La syllogomanie

Crédit photo : Djuno Tomsni

Je n’aurais jamais pu penser mettre un mot sur ce qui me paraîssait si naturel chez moi. Jamais pensé que mon matérialisme excessif pouvait avoir une définition.

D’après les études, ce phénomène ne toucherait que 5% de la population — et bien sûr, j’en fais partie. Alors j’avoue tout: je suis atteinte de syllogomanie.

Un petit précis s’impose.

La syllogomanie ou accumulation compulsive se matérialise par cette incapacité chronique de jeter. Cela peut prêter à sourire.

Après avoir découvert mon syndrome, j’ai parcouru la toile entière à la recherche de réponses. Heureusement que je ne prends pas trop à cœur certains titres accrocheurs. Le risque étant d’avoir une envie subite de passer sous les rails d’un train.
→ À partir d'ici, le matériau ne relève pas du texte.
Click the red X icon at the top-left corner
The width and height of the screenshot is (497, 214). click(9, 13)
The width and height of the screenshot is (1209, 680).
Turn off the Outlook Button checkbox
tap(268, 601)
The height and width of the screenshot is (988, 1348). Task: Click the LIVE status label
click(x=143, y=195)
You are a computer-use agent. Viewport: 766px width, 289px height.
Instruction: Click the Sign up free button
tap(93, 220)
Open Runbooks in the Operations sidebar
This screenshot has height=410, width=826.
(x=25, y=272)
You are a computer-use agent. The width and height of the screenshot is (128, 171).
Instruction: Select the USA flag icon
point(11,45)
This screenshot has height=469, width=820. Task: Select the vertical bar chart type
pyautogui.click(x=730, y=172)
« La Syllogomanie, un mal profond » (merci France 2), «Syllogomanie : la manie de tout garder, une vraie maladie » (coucou Terra Femina) ou encore l’approche philosophique de l’Eglise Evangélique de la Ciotat « La syllogomanie spirituelle».
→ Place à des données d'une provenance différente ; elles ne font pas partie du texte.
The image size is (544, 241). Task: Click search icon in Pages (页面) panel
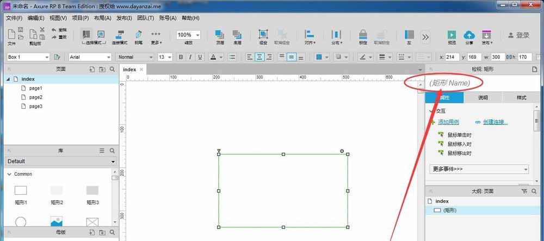[112, 70]
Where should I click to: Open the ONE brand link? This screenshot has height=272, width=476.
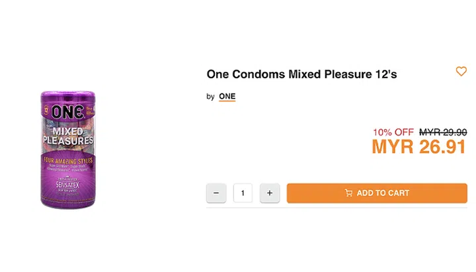tap(227, 97)
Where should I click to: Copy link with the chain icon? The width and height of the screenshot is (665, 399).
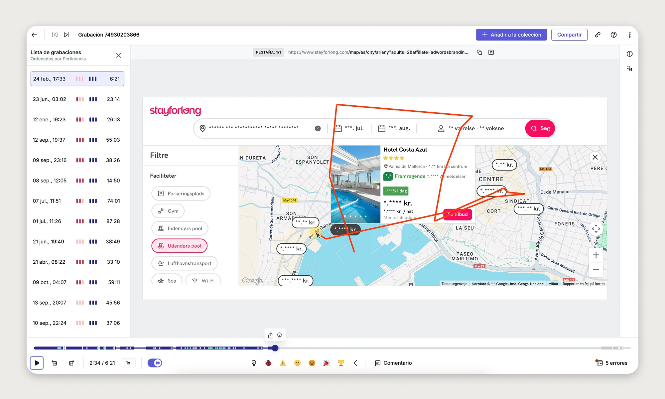(598, 35)

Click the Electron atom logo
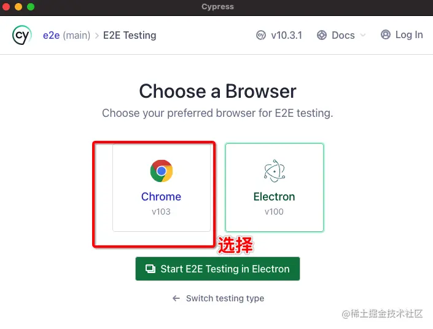(274, 171)
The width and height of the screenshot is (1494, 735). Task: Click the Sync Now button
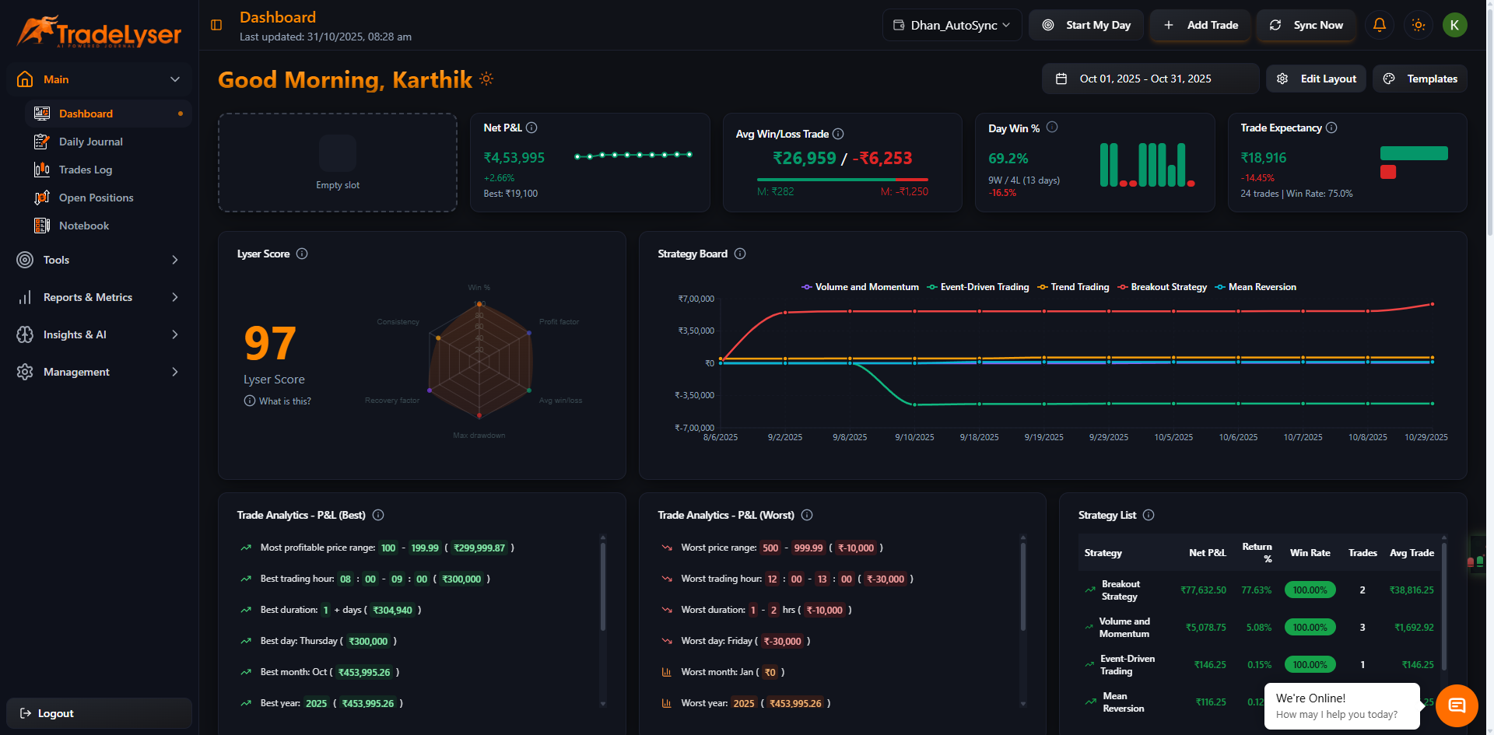pos(1306,25)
Tous les moyens sont bons pour vous faire flipper davantage et signer pour les 10 prochaines années en thérapie.

Aaaahhh, qu’est-ce que j’admire ces gens qui ont cette faculté de se séparer d’objets, de vêtements qui ne leur sont plus utiles. Ils jettent vaillamment sans l’ombre d’un doute, l’esprit libre de s’être délester de ce surplus. Pour ma part, c’est toujours une épreuve. Ma pauvre mère, première victime collatérale dès qu’il s’agit de faire du tri dans mes affaires.

Primo, sachez qu’il ne faut jamais mettre un syllogomane devant le fait accompli. C’est la crise d’angoisse automatique suivie d’une belle dispute.
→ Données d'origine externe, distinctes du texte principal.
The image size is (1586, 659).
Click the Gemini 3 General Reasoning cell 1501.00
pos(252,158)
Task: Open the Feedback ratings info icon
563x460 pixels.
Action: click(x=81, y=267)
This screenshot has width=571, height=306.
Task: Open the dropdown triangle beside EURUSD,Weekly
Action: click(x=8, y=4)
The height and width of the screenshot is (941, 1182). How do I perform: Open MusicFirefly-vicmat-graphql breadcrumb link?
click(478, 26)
Secundo, faire preuve de patience est primordial. Oui, le syllogomane est indécis et a besoin de temps.

Toutefois, je reconnais l’ironie de la situation. J’admets volontiers ma pathologie même s’il m’est complexe de la justifier. Redoutant le plus au monde cette question sans équivoque : « pourquoi tu gardes ? »

Pourquoi ? J’aimerais moi-même avoir une réponse valable et convaincante à cette interrogation. Force est de constater que mes arguments sont aussi légers que les cordes vocales de Carla Bruni.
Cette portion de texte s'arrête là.